REQUIRED TASKS:
(1) Shorten the paragraph in the inji description that begins "Templates may be parametrized" while keeping its main facts.
(2) Carry the inji description on from its last line.

-- start SELECTION --

Skip to main content

Render parametrized Jinja2 templates at the CLI

Project description

Pythons Build Status Scrutinizer Code Quality Code Coverage Code Intelligence Status

inji

Inji renders static jinja2 templates.

Templates may be parametrized in which case inji can be given one or more YAML vars files to source parameters used in the templates.

Useful in CI/CD scenarios where DRY configuration is necessary and templating/parametrization is a usable pattern.

Installation

python3 -m pip install inji   #  or use pip3/pip, requires python >= 3.6 (may work on 3.5)

Usage

Render a Jinja2 template
$ system=$(< /etc/hostname)
$ startime=$(date +%FT%T%z)

$ echo '
node : {{ node }}
time : {{ time }}
' | inji -k node="$system" -k time="$startime"

Or from a file

$ inji --template=jello-star-motd.j2 -k ... > /etc/motd
Render a template passing vars in a JSON object

JSON allows you to pass configuration in complex/multi-dimensional objects.

$ echo '
node : {{ node.name }}
time : {{ node.time }}
' > template.j2

$ inji -t template.j2 -j '{
  "node":{
    "name":"'$(</etc/hostname)'", // Note the "interpolation" of shell commands
    "time":"'$(date)'"            // here with the quoting.

-- end SELECTION --
-- start DATA SUPPLIED --

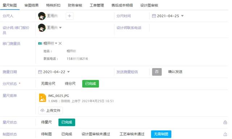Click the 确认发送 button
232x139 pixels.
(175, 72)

-- end DATA SUPPLIED --
-- start DATA SUPPLIED --

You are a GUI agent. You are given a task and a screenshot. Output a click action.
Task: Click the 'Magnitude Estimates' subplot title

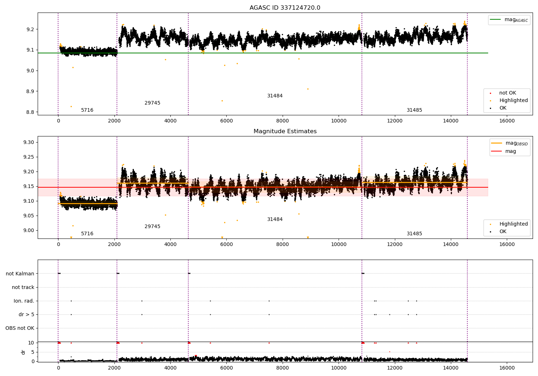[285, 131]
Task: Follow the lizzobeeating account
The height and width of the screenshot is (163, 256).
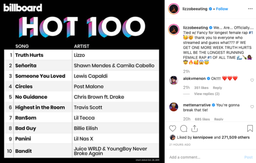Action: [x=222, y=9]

-- end DATA SUPPLIED --

TASK-BY-TASK ANSWERS:
(1) When templates are parametrized, inji can take one or more YAML vars files that supply their parameters.

(2)
  }
}'
Render a template passing vars from a YAML file
inji --template=motd.j2 --vars-file=production.yaml

vars files must contain valid (YAML documents and can hold either simple scalars or collections. Your jinja templates can then reference parameters/variables inside these varsfiles depending on your context.

e.g.

A typical case is building multiple docker images - without the assistance of a templating tool, you may have to keep and maintain several Dockerfiles and corresponding build commands for each image - but imagine the yucky prospects of maintaining that kind of WET approach.

Instead, to DRY things up, consider a templated Dockerfile like this

$ cat Dockerfile.j2
FROM {{ distribution }}:{{ version }}    # These jinja2 vars are set by inji
                                         # from travis' environment variables

MAINTAINER http://my.org/PlatformOps

ENV container       docker
ENV distribution {{ distribution }}
ENV version      {{ version }}-{{ ref }} # `ref` is set at inji's CLI

{% if distribution == 'centos' %}        # Conditional execution
RUN yum -y update && yum clean all
{% endif %}

{% if distribution == 'debian' %}
RUN apt update -qq && apt upgrade -y
{% endif %}

{% if distribution == 'fedora' %}
RUN dnf -y update && dnf clean all
{% endif %}

RUN my-awesome-build-script {{ distribution }} {{ version }}

ENTRYPOINT ["/opt/bin/myserv"]

Then a Travis CI build job using inji would look like this.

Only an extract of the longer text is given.